##### INPUT DATA #####

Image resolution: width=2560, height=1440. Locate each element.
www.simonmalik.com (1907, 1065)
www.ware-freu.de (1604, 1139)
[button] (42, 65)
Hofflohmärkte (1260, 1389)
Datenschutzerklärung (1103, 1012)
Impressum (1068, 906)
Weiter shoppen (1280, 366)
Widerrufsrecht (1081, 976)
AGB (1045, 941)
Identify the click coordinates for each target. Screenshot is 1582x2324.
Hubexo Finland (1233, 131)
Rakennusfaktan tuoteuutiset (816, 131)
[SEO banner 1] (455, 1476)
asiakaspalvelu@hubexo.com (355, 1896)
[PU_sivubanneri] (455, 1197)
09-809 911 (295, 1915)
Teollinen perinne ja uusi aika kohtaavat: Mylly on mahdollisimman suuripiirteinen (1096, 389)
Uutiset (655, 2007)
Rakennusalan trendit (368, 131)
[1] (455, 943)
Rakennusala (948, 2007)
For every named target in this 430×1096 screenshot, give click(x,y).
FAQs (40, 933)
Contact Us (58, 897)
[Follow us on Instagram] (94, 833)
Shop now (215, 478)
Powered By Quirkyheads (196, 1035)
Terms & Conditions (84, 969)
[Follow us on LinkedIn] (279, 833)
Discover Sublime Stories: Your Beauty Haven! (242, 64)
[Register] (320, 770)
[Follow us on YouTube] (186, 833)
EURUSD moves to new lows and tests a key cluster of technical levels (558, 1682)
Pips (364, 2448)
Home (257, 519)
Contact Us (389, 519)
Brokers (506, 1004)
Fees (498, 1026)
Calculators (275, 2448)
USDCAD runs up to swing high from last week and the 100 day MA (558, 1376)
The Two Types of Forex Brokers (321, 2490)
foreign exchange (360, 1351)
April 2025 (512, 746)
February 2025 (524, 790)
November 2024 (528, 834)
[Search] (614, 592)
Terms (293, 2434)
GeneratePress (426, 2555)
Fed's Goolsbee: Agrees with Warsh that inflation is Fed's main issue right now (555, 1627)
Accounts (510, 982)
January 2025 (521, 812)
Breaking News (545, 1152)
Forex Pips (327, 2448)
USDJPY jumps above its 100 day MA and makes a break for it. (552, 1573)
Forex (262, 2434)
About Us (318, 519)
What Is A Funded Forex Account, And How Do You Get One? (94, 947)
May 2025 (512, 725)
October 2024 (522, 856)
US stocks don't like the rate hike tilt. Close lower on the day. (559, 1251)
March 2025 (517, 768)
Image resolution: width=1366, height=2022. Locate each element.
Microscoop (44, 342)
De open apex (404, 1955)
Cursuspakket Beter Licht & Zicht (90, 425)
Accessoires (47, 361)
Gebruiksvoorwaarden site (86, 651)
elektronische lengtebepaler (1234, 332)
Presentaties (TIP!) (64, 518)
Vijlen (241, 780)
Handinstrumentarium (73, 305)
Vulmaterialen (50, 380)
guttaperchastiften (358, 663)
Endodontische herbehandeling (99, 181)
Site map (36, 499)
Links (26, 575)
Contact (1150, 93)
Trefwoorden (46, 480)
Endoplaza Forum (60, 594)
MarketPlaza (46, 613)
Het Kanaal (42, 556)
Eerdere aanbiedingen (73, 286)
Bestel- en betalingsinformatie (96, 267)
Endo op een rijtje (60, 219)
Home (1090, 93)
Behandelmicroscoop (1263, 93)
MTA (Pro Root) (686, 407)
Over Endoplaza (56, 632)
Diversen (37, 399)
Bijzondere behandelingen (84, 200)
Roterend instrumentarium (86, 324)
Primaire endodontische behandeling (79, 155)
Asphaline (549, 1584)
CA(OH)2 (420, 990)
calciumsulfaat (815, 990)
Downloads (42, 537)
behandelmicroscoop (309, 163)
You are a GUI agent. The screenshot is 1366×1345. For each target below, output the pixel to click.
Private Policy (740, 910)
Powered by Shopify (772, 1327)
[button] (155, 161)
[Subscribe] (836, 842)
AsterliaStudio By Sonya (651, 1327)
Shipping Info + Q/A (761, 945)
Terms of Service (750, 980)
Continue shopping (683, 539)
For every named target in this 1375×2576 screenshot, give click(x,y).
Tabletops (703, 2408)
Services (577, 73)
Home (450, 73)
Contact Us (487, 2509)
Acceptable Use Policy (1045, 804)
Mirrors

#####

§ WHAT TO PRODUCE
After locating the line with "CA(OH)2 (420, 990)" in the records above, please set down that line and all later ones exactly, and no other line.

§ PROBLEM SOLUTION
CA(OH)2 (420, 990)
calciumsulfaat (815, 990)
Downloads (42, 537)
behandelmicroscoop (309, 163)
You are a GUI agent. The screenshot is 1366×1345. For each target below, output the pixel to click.
Private Policy (740, 910)
Powered by Shopify (772, 1327)
[button] (155, 161)
[Subscribe] (836, 842)
AsterliaStudio By Sonya (651, 1327)
Shipping Info + Q/A (761, 945)
Terms of Service (750, 980)
Continue shopping (683, 539)
For every named target in this 1375×2576 screenshot, give click(x,y).
Tabletops (703, 2408)
Services (577, 73)
Home (450, 73)
Contact Us (487, 2509)
Acceptable Use Policy (1045, 804)
Mirrors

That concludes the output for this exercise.